How to organize my own concrete waste?
We have been using concrete recycling bins for years at work. It’s cheap to get rid of it as clean rubble. Extra wet concrete and mortar can be left to wooden boxes with fabric that lets water trough. When you leave the concrete or mortar there to harden/cure or wash your tools upon it, it lets the extra water through it. The box mustn’t be waterproof so the extra water will go to the ground.
It’s also important to empty that box after a lifting amount of concrete has cured as it gets heavy fast if used daily like we might do when we render a building facade with mortar. For home projects it’s unlikely, but still possible if we do bigger projects like concrete decks.
Working with movable amounts and movable size is important as concrete gets heavy fast. If it has absorbed water on the ground it’s even heavier. When moving on a car, truck, or trailer it’s good to check max carry the weight so that transportation means won’t get broken in the process. Maximum capacity will be met quite fast when loading.
How to handle concrete waste that has great size/weight
One way to handle big pieces is by making them smaller. If you haven’t started demolishing, it might be smart to cut it with a diamond cutter before removing it with a hammer drill or jackhammer. If it feels uncomfortable to handle these tools or too expensive to invest in, it might be better to consider a contractor to do it.
If the concrete is underground like fence foundations or deck foundations, it’s good to use leverage to pull them out. First, the surrounding of the foundation is good to dig free so the earth itself won’t resist the concrete.
Then an iron bar, wooden 2×4 plank, or something else can be used to place under the piece of concrete and pull or push the leveraging tool against the ground. The longer the leverage, the easier it will be to lift it.
It’s good to be sure that it has enough strength to handle the bending when using leverage. Iron bars might be too short most of the time and 2×4 planks should be used with the wide part up so it can handle more weight. I’ve seen some use their cars even, but even with machines, it’s good to have physics on your back and make sure the lifting force goes up instead of having the rope pull underground structures sideways. That’s not going to work 99% of the time.

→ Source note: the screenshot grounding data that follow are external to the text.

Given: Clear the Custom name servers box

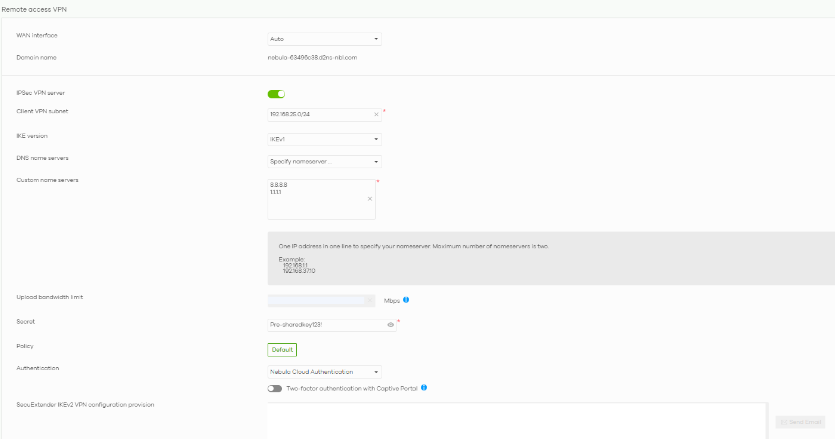Looking at the screenshot, I should tap(370, 199).
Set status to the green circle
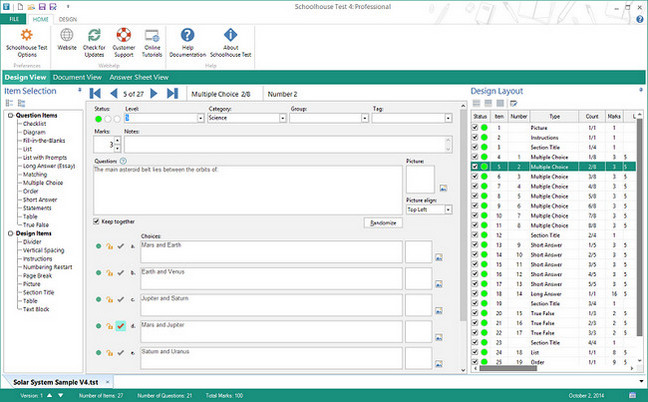The image size is (648, 402). [x=96, y=118]
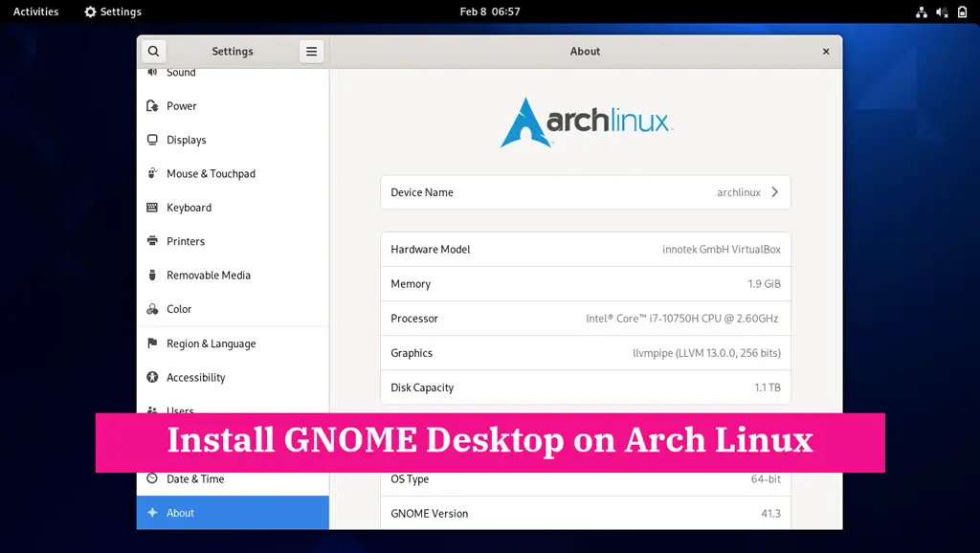980x553 pixels.
Task: Click the Hardware Model row
Action: [x=585, y=249]
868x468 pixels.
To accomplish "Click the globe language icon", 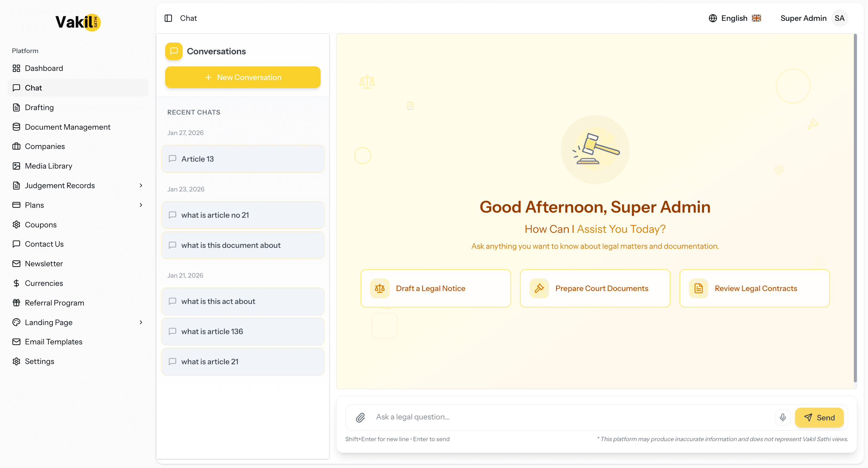I will pos(713,18).
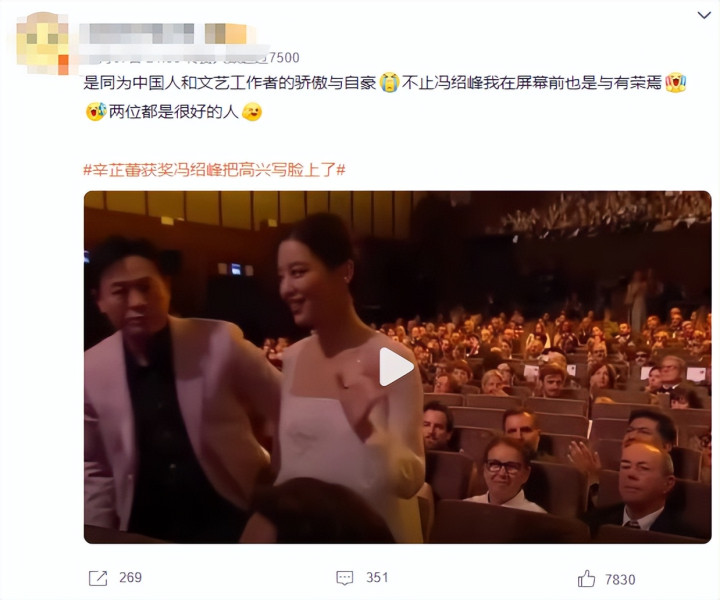Image resolution: width=720 pixels, height=600 pixels.
Task: Click the verification badge on avatar
Action: coord(63,64)
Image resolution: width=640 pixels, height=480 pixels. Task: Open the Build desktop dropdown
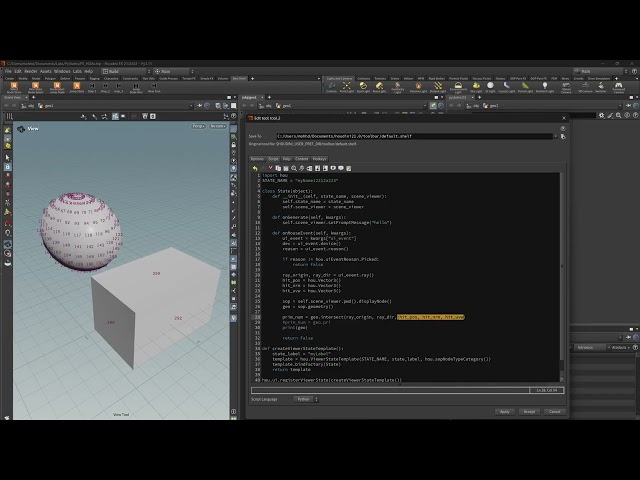126,71
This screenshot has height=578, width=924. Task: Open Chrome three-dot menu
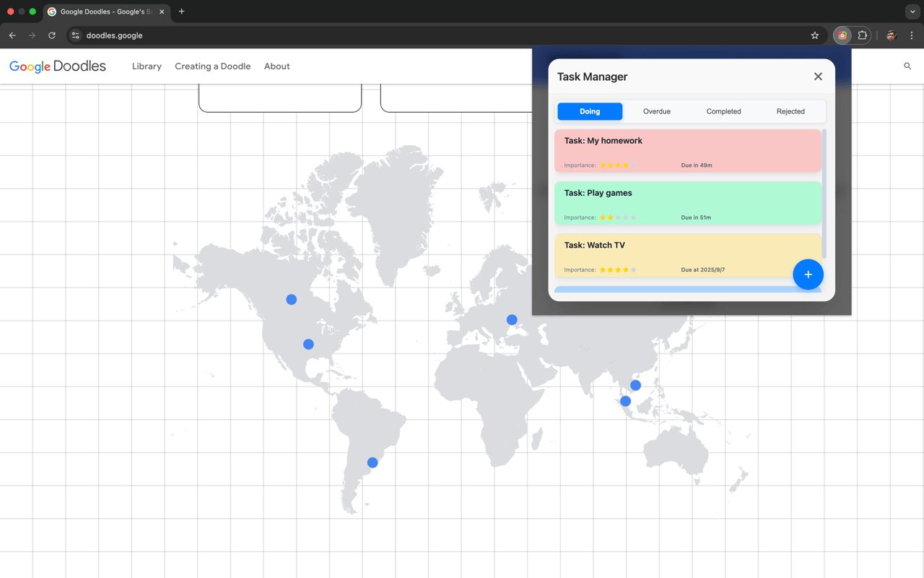912,35
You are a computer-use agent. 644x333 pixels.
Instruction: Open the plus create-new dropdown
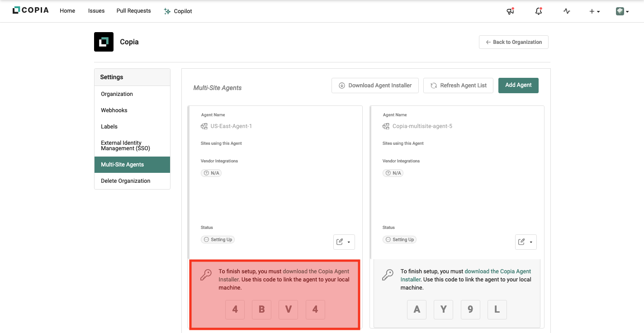[x=594, y=11]
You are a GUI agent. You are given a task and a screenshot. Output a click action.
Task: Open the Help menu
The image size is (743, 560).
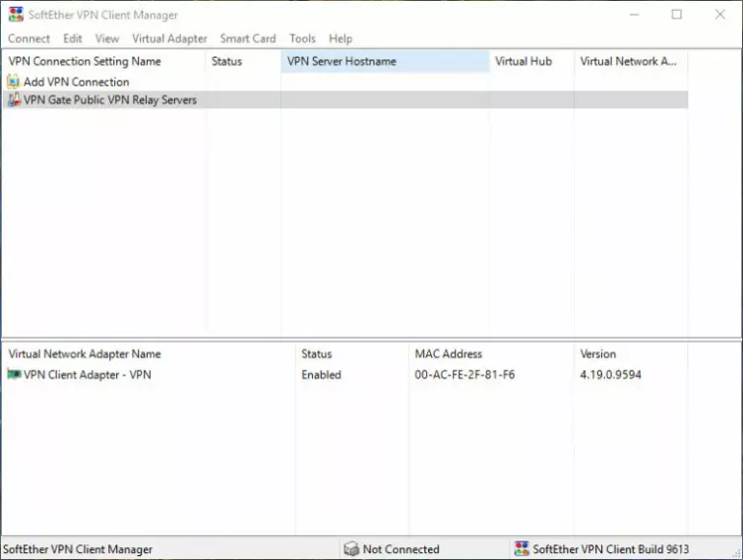pyautogui.click(x=341, y=38)
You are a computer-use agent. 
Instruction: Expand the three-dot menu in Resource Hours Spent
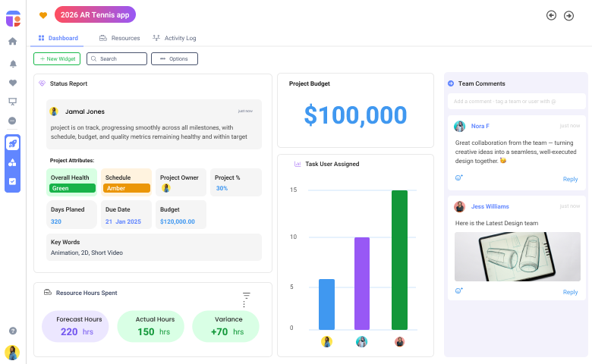point(244,304)
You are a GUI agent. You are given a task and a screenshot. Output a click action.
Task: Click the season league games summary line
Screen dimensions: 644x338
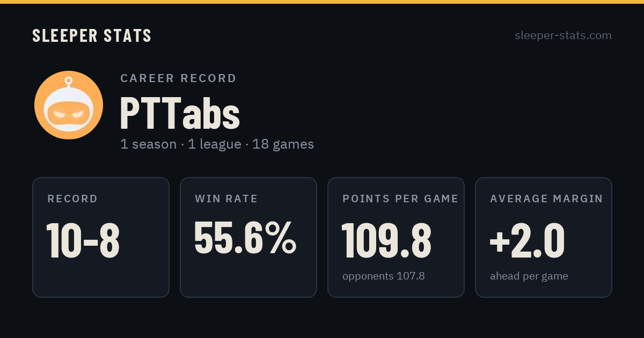(217, 144)
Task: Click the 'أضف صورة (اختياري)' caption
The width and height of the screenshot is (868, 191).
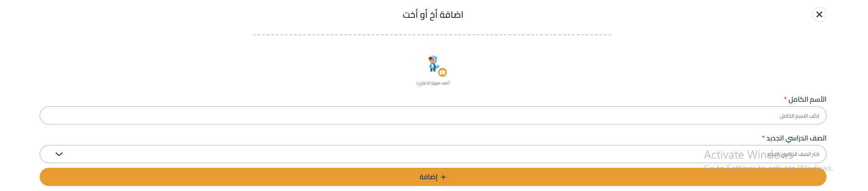Action: pyautogui.click(x=433, y=83)
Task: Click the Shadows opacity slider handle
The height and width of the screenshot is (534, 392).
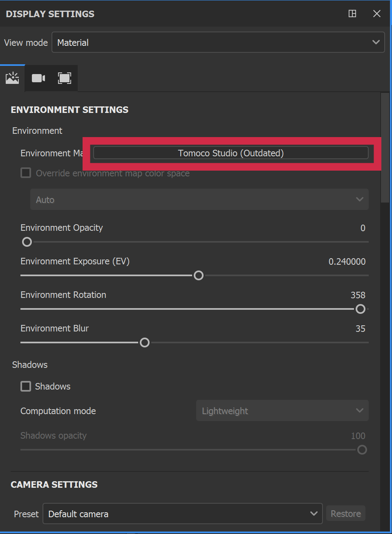Action: (362, 450)
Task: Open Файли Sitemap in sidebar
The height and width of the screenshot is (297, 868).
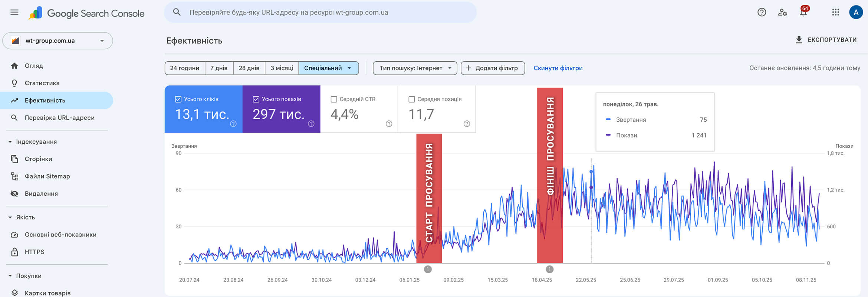Action: [x=47, y=176]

My last thought on this subject is how to manage bigger projects so that it won’t be intolerable to clean at the end of it. I’ve worked on many concrete renovation projects where cracked concrete has been removed, reinforcements cleaned, and then the patches have been filled. Finally maybe rendering on the surface.
If the waste starts to add up day by day, maybe something that takes 30 minutes to clean. In a hundred days it’s already 50h job to clean it all. Sounds stupid, but it’s not so unusual, and usually that 50h won’t be enough at that point as it’s harder to clean.
When I started in my teens, many jobs were cleaning the rubble where no one had touched it from the spring to the end of summer. For months dumpsters full of concrete and mortar had filled the ground and scaffolding, I won’t lie when I say it took weeks to get it clean enough to hand over the project.
My point when I work today is always work so I don’t have to do that ever again and no one else has to clean up my mess. That’s why I take that 30 minutes every working day to clean up my mess so I have to work less in the end. It saves time as you don’t have to work with big amounts of rubble.
A clean working environment also keeps customers happy, seems professional, and truly is a happier place to work. I always feel my mood go down when I have to work in the middle of garbage, which brings productivity down. At home projects, it’s also nicer to have your living grounds clean rather than messy and it helps coming up with cleaner-looking projects as well.